Stored data entries:
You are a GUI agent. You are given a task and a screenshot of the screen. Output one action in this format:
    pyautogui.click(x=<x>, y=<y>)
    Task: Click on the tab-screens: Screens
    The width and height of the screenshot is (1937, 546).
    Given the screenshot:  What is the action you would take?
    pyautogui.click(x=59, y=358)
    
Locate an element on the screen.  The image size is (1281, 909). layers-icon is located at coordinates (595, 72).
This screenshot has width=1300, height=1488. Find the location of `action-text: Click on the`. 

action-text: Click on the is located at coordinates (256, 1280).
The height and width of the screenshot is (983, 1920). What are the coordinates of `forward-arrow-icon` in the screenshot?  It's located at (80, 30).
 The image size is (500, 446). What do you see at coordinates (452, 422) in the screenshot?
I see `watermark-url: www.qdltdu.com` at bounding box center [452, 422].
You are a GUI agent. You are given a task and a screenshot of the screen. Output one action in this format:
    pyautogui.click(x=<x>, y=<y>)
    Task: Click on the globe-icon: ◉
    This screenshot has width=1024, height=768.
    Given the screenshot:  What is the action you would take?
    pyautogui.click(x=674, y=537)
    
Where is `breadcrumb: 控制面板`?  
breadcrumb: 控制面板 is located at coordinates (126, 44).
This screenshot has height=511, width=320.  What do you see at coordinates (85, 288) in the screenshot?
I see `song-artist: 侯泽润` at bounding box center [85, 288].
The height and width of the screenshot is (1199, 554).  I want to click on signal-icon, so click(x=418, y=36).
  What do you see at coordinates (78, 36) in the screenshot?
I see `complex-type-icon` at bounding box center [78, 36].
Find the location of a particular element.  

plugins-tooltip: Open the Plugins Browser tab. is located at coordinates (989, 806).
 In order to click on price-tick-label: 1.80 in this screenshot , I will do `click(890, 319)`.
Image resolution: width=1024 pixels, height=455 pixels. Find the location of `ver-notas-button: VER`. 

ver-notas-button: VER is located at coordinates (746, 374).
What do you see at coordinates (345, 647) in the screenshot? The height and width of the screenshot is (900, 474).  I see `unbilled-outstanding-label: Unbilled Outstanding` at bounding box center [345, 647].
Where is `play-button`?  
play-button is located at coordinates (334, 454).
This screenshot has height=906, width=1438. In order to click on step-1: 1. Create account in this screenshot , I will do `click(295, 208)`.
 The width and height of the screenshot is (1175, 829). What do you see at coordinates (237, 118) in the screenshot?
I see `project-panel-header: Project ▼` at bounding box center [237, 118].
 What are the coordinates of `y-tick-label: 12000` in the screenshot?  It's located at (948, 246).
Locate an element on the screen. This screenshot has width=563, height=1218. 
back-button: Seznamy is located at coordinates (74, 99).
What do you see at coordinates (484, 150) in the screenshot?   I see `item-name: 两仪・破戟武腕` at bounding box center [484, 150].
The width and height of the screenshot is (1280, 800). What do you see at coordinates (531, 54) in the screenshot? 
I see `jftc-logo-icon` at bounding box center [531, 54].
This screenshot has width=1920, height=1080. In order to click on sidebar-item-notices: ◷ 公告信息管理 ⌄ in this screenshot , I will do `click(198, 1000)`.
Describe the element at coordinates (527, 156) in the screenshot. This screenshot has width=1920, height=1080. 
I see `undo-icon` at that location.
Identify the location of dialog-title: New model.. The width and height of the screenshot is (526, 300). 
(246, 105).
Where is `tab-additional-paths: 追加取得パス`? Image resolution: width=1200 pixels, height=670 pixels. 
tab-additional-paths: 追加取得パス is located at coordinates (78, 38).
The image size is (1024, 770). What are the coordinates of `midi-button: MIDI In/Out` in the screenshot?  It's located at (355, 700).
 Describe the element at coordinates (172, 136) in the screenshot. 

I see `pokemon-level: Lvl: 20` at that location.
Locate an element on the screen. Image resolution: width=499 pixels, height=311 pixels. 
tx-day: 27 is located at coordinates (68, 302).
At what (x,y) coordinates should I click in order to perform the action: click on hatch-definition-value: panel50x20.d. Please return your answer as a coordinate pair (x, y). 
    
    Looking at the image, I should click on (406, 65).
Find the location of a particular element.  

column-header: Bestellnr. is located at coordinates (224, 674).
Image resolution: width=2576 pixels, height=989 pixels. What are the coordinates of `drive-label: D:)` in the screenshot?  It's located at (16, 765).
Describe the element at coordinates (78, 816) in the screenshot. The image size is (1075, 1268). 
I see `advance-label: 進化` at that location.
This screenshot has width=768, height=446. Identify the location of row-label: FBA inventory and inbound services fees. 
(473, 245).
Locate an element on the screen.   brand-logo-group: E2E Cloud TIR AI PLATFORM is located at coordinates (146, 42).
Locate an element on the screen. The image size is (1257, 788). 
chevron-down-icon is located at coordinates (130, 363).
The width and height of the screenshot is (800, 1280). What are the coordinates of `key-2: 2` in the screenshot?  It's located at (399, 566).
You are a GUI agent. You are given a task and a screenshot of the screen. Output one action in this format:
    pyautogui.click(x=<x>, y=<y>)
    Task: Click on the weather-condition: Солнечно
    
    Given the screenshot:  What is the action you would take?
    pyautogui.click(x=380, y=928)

About this exercise:
Turn every line of the records above into a JSON list of strings, one string per line. Leave out blank lines.

Expected answer:
[
  "You are a GUI agent. You are given a task and a screenshot of the screen. Output one action in this format:",
  "    pyautogui.click(x=<x>, y=<y>)",
  "    Task: Click on the tab-screens: Screens",
  "    The width and height of the screenshot is (1937, 546).",
  "    Given the screenshot:  What is the action you would take?",
  "    pyautogui.click(x=59, y=358)",
  "Locate an element on the screen.  The image size is (1281, 909). layers-icon is located at coordinates (595, 72).",
  "This screenshot has width=1300, height=1488. Find the location of `action-text: Click on the`. ",
  "action-text: Click on the is located at coordinates (256, 1280).",
  "The height and width of the screenshot is (983, 1920). What are the coordinates of `forward-arrow-icon` in the screenshot?  It's located at (80, 30).",
  " The image size is (500, 446). What do you see at coordinates (452, 422) in the screenshot?",
  "I see `watermark-url: www.qdltdu.com` at bounding box center [452, 422].",
  "You are a GUI agent. You are given a task and a screenshot of the screen. Output one action in this format:",
  "    pyautogui.click(x=<x>, y=<y>)",
  "    Task: Click on the globe-icon: ◉",
  "    This screenshot has width=1024, height=768.",
  "    Given the screenshot:  What is the action you would take?",
  "    pyautogui.click(x=674, y=537)",
  "Where is `breadcrumb: 控制面板`?  ",
  "breadcrumb: 控制面板 is located at coordinates (126, 44).",
  "This screenshot has height=511, width=320.  What do you see at coordinates (85, 288) in the screenshot?",
  "I see `song-artist: 侯泽润` at bounding box center [85, 288].",
  "The height and width of the screenshot is (1199, 554).  I want to click on signal-icon, so click(x=418, y=36).",
  "  What do you see at coordinates (78, 36) in the screenshot?",
  "I see `complex-type-icon` at bounding box center [78, 36].",
  "Find the location of a particular element.  ",
  "plugins-tooltip: Open the Plugins Browser tab. is located at coordinates (989, 806).",
  " In order to click on price-tick-label: 1.80 in this screenshot , I will do `click(890, 319)`.",
  "Image resolution: width=1024 pixels, height=455 pixels. Find the location of `ver-notas-button: VER`. ",
  "ver-notas-button: VER is located at coordinates (746, 374).",
  "What do you see at coordinates (345, 647) in the screenshot? The height and width of the screenshot is (900, 474).  I see `unbilled-outstanding-label: Unbilled Outstanding` at bounding box center [345, 647].",
  "Where is `play-button`?  ",
  "play-button is located at coordinates (334, 454).",
  "This screenshot has height=906, width=1438. In order to click on step-1: 1. Create account in this screenshot , I will do `click(295, 208)`.",
  " The width and height of the screenshot is (1175, 829). What do you see at coordinates (237, 118) in the screenshot?",
  "I see `project-panel-header: Project ▼` at bounding box center [237, 118].",
  " What are the coordinates of `y-tick-label: 12000` in the screenshot?  It's located at (948, 246).",
  "Locate an element on the screen. This screenshot has width=563, height=1218. ",
  "back-button: Seznamy is located at coordinates (74, 99).",
  "What do you see at coordinates (484, 150) in the screenshot?   I see `item-name: 两仪・破戟武腕` at bounding box center [484, 150].",
  "The width and height of the screenshot is (1280, 800). What do you see at coordinates (531, 54) in the screenshot? ",
  "I see `jftc-logo-icon` at bounding box center [531, 54].",
  "This screenshot has width=1920, height=1080. In order to click on sidebar-item-notices: ◷ 公告信息管理 ⌄ in this screenshot , I will do `click(198, 1000)`.",
  "Describe the element at coordinates (527, 156) in the screenshot. This screenshot has width=1920, height=1080. ",
  "I see `undo-icon` at that location.",
  "Identify the location of dialog-title: New model.. The width and height of the screenshot is (526, 300). ",
  "(246, 105).",
  "Where is `tab-additional-paths: 追加取得パス`? Image resolution: width=1200 pixels, height=670 pixels. ",
  "tab-additional-paths: 追加取得パス is located at coordinates (78, 38).",
  "The image size is (1024, 770). What are the coordinates of `midi-button: MIDI In/Out` in the screenshot?  It's located at (355, 700).",
  " Describe the element at coordinates (172, 136) in the screenshot. ",
  "I see `pokemon-level: Lvl: 20` at that location.",
  "Locate an element on the screen. Image resolution: width=499 pixels, height=311 pixels. ",
  "tx-day: 27 is located at coordinates (68, 302).",
  "At what (x,y) coordinates should I click in order to perform the action: click on hatch-definition-value: panel50x20.d. Please return your answer as a coordinate pair (x, y). ",
  "    Looking at the image, I should click on (406, 65).",
  "Find the location of a particular element.  ",
  "column-header: Bestellnr. is located at coordinates (224, 674).",
  "Image resolution: width=2576 pixels, height=989 pixels. What are the coordinates of `drive-label: D:)` in the screenshot?  It's located at (16, 765).",
  "Describe the element at coordinates (78, 816) in the screenshot. The image size is (1075, 1268). ",
  "I see `advance-label: 進化` at that location.",
  "This screenshot has width=768, height=446. Identify the location of row-label: FBA inventory and inbound services fees. ",
  "(473, 245).",
  "Locate an element on the screen.   brand-logo-group: E2E Cloud TIR AI PLATFORM is located at coordinates (146, 42).",
  "Locate an element on the screen. The image size is (1257, 788). ",
  "chevron-down-icon is located at coordinates (130, 363).",
  "The width and height of the screenshot is (800, 1280). What are the coordinates of `key-2: 2` in the screenshot?  It's located at (399, 566).",
  "You are a GUI agent. You are given a task and a screenshot of the screen. Output one action in this format:",
  "    pyautogui.click(x=<x>, y=<y>)",
  "    Task: Click on the weather-condition: Солнечно",
  "    Given the screenshot:  What is the action you would take?",
  "    pyautogui.click(x=380, y=928)"
]